For the most part, Lovelife lives up to its reputation for being one of the classic mid-90s British albums, with those gorgeous soaring harmonies and jangly-pop stylings.  I particularly like the opener, Ladykiller, Single Girl and the vaguely trip hoppy Last Night.  But the big surprise and the track of the album for me, is Ciao!, a duo between lead Lushette, Miki, and Pulp's Jarvis cocker.  Worth the price of the album, this one.
VERDICT: TURN IT UP particularly track 7

For more information: http://www.4ad.com/lush

Tuesday, March 23, 2010

The Chemical Brothers - Exit Planet Dust

MINE

Ech, the debut album?  Not Surrender?  Sometimes the pointy stick is so cruel.  Exit Planet Dust is OK, but doesn't have the oh-so-fine tunes the Chems came out with later in their career.  I've seen them live a few times, at festivals and on their own, and I have to say Tom and Ed never fail to put on a great show.  With or without, er, enhancement.
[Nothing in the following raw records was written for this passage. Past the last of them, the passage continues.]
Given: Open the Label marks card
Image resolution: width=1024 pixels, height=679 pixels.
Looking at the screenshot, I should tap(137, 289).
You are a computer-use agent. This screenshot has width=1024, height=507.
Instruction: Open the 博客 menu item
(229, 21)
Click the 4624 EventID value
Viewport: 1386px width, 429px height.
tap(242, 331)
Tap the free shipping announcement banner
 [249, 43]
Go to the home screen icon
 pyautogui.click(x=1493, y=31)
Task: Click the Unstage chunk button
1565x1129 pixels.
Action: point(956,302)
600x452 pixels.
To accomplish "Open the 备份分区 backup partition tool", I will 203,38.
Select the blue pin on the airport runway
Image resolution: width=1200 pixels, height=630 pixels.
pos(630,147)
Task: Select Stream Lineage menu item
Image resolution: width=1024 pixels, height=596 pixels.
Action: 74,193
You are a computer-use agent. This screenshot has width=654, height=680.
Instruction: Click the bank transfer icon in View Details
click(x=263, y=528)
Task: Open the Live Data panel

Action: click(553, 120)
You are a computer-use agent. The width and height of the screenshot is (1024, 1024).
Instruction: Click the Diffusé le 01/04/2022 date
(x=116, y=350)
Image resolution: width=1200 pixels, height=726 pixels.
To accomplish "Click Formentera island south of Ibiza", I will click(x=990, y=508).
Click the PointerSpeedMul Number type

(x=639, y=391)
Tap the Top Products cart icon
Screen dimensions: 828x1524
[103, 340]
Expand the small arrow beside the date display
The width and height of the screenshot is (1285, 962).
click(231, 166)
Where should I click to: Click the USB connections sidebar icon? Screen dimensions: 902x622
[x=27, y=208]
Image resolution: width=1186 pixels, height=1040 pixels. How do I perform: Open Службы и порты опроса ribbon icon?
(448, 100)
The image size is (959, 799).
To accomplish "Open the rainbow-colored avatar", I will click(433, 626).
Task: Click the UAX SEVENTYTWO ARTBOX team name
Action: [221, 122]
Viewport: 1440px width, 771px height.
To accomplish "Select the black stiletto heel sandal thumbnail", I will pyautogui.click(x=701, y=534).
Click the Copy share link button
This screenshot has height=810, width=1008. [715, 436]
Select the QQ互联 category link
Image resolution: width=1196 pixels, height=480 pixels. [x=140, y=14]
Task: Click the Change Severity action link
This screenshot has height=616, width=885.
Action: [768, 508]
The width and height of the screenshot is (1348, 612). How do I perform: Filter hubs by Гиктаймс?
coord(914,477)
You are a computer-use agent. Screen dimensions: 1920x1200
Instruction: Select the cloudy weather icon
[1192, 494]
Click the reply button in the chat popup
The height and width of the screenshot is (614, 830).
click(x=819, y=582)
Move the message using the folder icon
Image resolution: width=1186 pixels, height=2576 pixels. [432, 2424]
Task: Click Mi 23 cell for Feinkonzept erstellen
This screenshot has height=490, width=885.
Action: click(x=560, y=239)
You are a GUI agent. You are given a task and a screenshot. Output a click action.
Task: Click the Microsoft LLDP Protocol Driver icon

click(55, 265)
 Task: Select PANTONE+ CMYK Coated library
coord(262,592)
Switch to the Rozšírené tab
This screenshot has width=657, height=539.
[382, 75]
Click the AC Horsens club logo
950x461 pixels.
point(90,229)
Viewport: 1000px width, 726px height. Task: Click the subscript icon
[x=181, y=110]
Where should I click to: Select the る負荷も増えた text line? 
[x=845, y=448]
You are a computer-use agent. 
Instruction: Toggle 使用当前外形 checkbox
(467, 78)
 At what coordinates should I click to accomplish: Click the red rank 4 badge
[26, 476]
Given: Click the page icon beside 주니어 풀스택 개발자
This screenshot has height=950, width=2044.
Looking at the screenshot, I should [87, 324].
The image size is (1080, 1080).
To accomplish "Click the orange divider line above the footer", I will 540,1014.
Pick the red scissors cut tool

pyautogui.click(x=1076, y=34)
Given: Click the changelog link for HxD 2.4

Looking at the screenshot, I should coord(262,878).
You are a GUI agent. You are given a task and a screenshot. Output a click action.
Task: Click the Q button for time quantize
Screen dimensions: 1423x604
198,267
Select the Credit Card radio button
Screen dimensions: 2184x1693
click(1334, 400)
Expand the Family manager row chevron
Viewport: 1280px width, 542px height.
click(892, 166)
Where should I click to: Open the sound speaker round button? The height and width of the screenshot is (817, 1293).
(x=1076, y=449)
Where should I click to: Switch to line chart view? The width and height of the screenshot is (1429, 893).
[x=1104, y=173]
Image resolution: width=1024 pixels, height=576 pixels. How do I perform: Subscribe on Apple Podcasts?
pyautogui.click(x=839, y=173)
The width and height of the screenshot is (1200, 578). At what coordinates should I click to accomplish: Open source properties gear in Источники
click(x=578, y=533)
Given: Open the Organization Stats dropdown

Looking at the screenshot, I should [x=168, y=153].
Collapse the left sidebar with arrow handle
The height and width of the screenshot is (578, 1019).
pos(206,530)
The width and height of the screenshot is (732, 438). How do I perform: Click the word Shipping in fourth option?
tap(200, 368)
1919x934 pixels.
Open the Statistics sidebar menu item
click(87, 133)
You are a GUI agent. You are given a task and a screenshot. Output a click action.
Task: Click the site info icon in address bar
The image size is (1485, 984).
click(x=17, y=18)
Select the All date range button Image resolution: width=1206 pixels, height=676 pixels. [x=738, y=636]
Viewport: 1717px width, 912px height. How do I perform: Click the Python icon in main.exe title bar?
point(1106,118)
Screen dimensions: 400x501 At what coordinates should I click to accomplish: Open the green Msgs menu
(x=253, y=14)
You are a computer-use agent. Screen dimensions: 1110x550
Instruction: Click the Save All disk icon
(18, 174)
It's weird to think that this album came out 15 years ago.  I spent a lot of time before and after then dancing my ass off in clubs to music of this ilk - and going to see artists like the Chems, Fatboy Slim, Paul Oakenfold and others whip dancefloors into a frenzy.  It was a simpler time... when I often wouldn't really sleep from breakfast time on Friday to late Sunday afternoon.  I'm healthier now, because I don't smoke any more, but I'm reasonably certain I was fitter then, as I could dance for six to eight hours with only short breaks.
OK, this isn't reviewing the album.  Only for completists, not as good as Dig Your Own Hole or Surrender.

VERDICT: TURN IT DOWN


YOURZ

Well this is interesting.  Here's me expecting Mine to wax about this album, being as it is a Big Beat classic and the album that introduced the world to The Chemical Brothers.  But she doesn't like it so much.  Man, there's just no predicting her (which is cool by me because I love surprises).  Of all the 'dance' genres, the one I can stand to listen to with any regularity is Big Beat, mainly because it has some great, erm, big beats.  And The Chemical Brothers are one of the best, without a doubt.

I've seen The Chems a number of times now, mostly at festivals.  But the one time I saw them at a headline show, I was straight and sober.  It didn't make any difference to the show.  It was spectacularly massive, with a huge surround sound setup (imagine their huge sounds booming around over head and you get a small idea of it) and a light show unlike anything I'd ever seen before.

Less reliant on vocals and more on beats, Exit Planet Dust established the duo as a force to be reckoned with both in their own country and around the world and included the Big Beat classics Chemical Beats and Song To The Siren (which sampled This Mortal Coil's song of the same name) as well as Alive Alone (featuring vocals by Beth Orton) and Life Is Sweet (featuring vocals by Tim Burgess from The Charlatans). 

This is the start of it all.  And the rest, as they (historians, I'm thinking) say, is history.